How do you prepare your restorations for seating after try-in? When I act as my own technician by scanning and fabricating in the office, the porcelain doesn't get etched until the restoration is ready for insertion.
When I ask the Winter Lab to fabricate the restorations I still have to try them in, but the restorations are returned to me already etched with hydrofluoric acid (for lithium disilicate that's 5 percent for 20 seconds per manufacturer's recommendations). I take that beautiful, prepared for bonding ceramic surface and contaminate it.
Try-in pastes and oral fluids need to be removed before final seating or they interfere with the ability of the bonding materials to create attachment and weaken the bond.

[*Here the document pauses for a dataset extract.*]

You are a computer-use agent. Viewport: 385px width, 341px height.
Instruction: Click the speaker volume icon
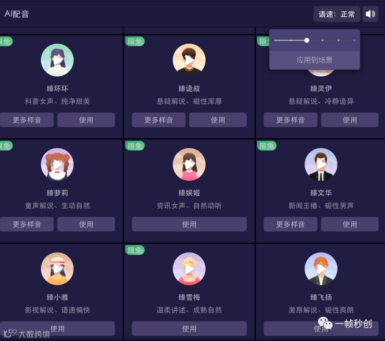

I was visiting with a group of clients at Winter Lab recently and one of the clients stated that he always re-etched the restoration with hydrofluoric acid. That is absolutely contra-indicated. Re-etching an etched ceramic surface with another dose of hydorfluoric acid destroys much of the ceramic matrix that was created by the intial etch and results in lower bond strengths. Most of the group was doing what I have been taught, using phosphoric acid as a cleaning agent. Some of us, myself included, then placed the phosphoric acid coated restorations in water and an ultrasonic for two minutes, others simply rinsed and dried.
One of the participants in our meeting always requested his restorations from the lab unetched so that he would now treat every restoration the same, whether he served as technician with his CEREC and completed the restoration in the office or had Winter Lab complete the restoration and return it to him. He believed this created a more consistent result.
One manufacturer has created a new cleaning agent (Ivoclean) that is claimed to eliminate contaminates from the etched ceramic. No one in this group had used it yet; I'm very interested in knowing if anyone has, and their experiences with it.
It's important to note that no one in the group was having an issue with restorations coming off—not even the doctor who was re-etching the ceramics with hydrofluoric acid.
It appears that in most cases, careful attention to technique, even when the technique is not optimal, results in adequate bonding of the materials. Knowing that, and then attempting to get in harmony with those optimal recommendations creates high confidence in the connection of my restorations to the tooth.